**DATA TO EXAMINE**
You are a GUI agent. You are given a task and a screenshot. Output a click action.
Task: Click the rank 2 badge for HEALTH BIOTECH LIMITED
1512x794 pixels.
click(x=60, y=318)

---

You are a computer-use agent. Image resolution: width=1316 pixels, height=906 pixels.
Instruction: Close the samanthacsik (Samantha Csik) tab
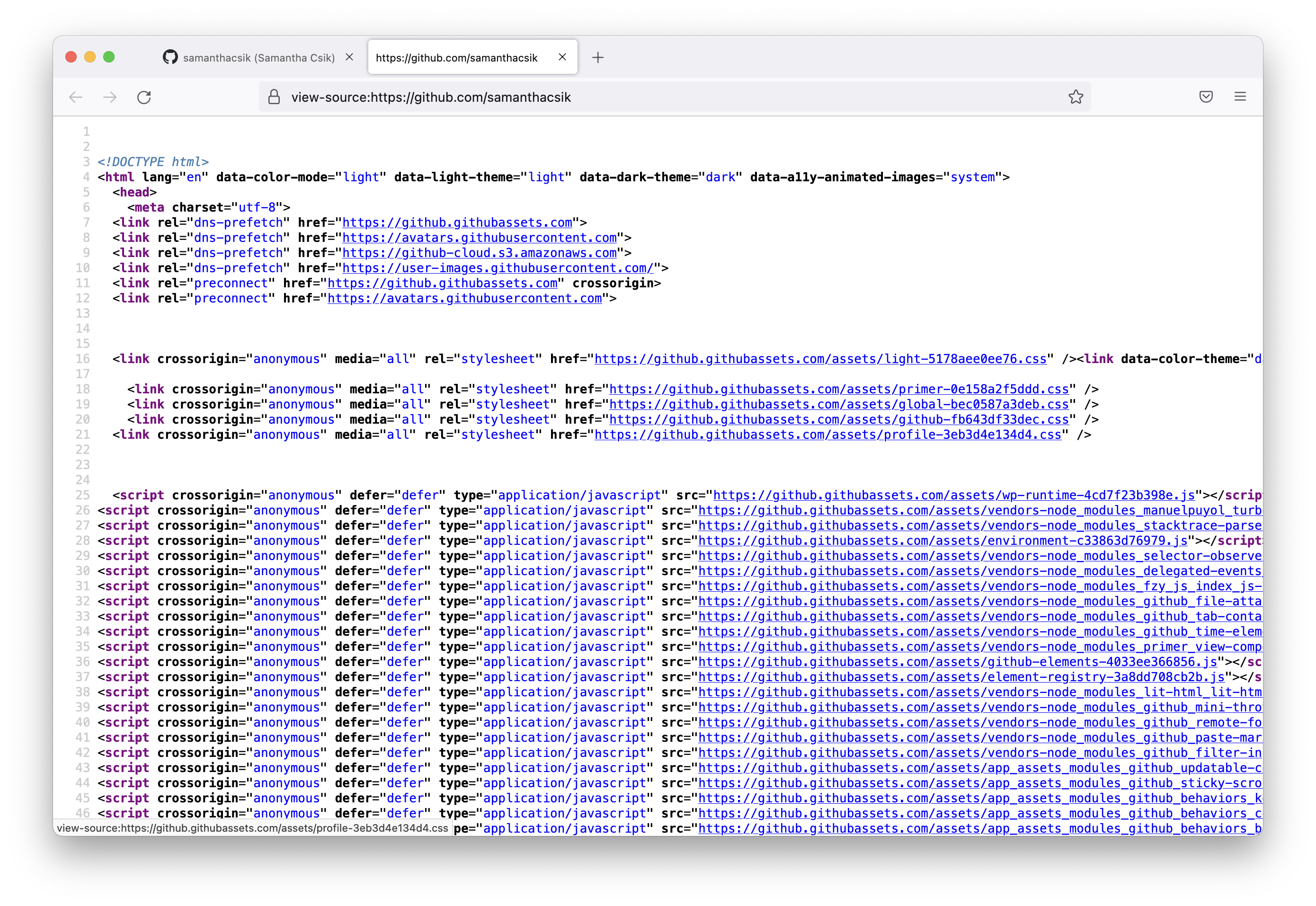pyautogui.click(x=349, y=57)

---

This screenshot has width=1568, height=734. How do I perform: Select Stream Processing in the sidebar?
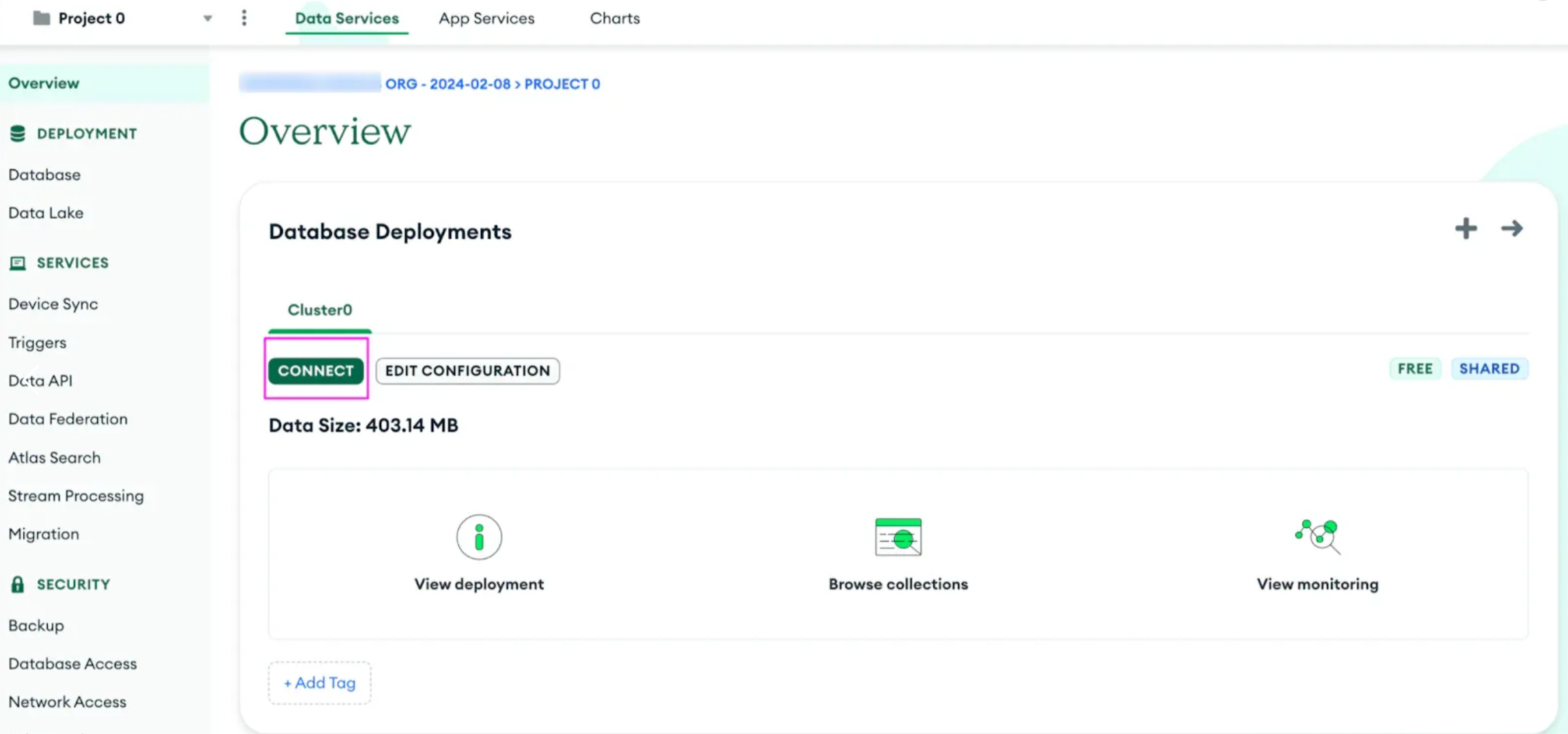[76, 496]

**DESCRIPTION OF THE TASK**
Copy out every line of the listing that includes the string "agent".

**RESULT FOR THIS EXERCISE**
You are a GUI agent. You are given a task and a screenshot. Output a click action.
You are a computer-use agent. Image resolution: width=1316 pixels, height=906 pixels.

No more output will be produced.